Lost at Sea: A Dataset of 25+ SEA Words Morpho-Semantically Annotated in Ancient Greek and Latin

Andrea Farina

doi:10.5334/johd.139

Full Article

(1) Overview

Repository location

https://doi.org/10.18742/23968773

Context

In linguistics, the semantic field SEA has been studied in different ways, from the semantics of verbs of navigation (e.g. Maisak & Rakhilina, 2007; Divjak et al., 2010; Lander et al., 2012 in linguistic typology; Farina, 2021 on Ancient Greek) to metaphors connected to the sea (e.g. Leotta & De Felice, forth. 2023 on Latin). In Greek and Roman culture, the sea holds a prominent position, militarily (Harris, 2017; Nash, 2018), economically (Reed, 2003; Wilkinson, 2020; Boardman et al., 2021), and culturally (Berens, 1979; Lindenlauf, 2004; Nikoloska, 2012; Beaulieu, 2016).

This dataset contains linguistic information about more than 25 nouns, verbs, and adjectives connected to the semantic field SEA in four Ancient Greek and Latin texts between 5^th – 1^st century BCE (Lat. De Bello Gallico by Caesar, Aeneid 1–6 by Vergil; AGr. Histories 1–2 by Herodotus, Argonautica by Apollonius Rhodius).

The dataset has been created to support research on how the concept of SEA is lexicalized in Ancient Greek and Latin poetry and prose, with a case study on four authors.¹

(2) Method

In this section, I summarize the steps that I followed to obtain the dataset presented here.

Steps

Text retrieval: after choosing the texts (see Section 1 and below), I downloaded them in .txt format from Perseus 5.0 – also called Scaife Viewer – of the Perseus Digital Library (Crane 1987; Crane et al. 2006).²
Text annotation: I then uploaded the texts on the annotation platform INCEpTION (Klie et al., 2018, then Boullosa et al., 2018; de Castilho et al., 2018a; de Castilho et al., 2018b; Klie, 2018; Klie et al., 2020), developed by the Ubiquitous Knowledge Processing (UKP) Lab at TU Darmstadt. I created my annotation tagsets and layers, based on the linguistic parameters that were of interest for my work, i.e. morphology, lemma, passage, semantics, meaning (literal, metaphorical, metonymic), relations with proper nouns (see Section 3 for a more detailed description). At the end of my annotation, I exported the data in the UIMA CAS XMI (XML 1.0) format.³
Data extraction and dataset creation: I used a Python script specifically designed for the UIMA framework to extract the annotated data. I created a dictionary based on token IDs where I mapped the annotation layers. I then exported the dataset resulting from this extraction in CSV format.
——
* Tasks:
#1 In the dataset description, on what basis were the annotation tagsets and layers created? Answer in one to three sentences.
#2 Translate this sentence from the dataset description into French: "I then exported the dataset resulting from this extraction in CSV format."
The listing that comes next is not required here.

* Given information:
——
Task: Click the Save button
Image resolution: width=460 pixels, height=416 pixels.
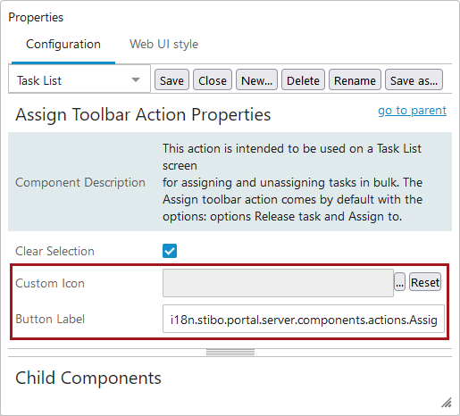Action: coord(171,79)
——
* Solved tasks:
#1 They were based on the linguistic parameters that were of interest for the author's work: morphology, lemma, passage, semantics, meaning (literal, metaphorical, metonymic), and relations with proper nouns.

#2 J'ai ensuite exporté le jeu de données issu de cette extraction au format CSV.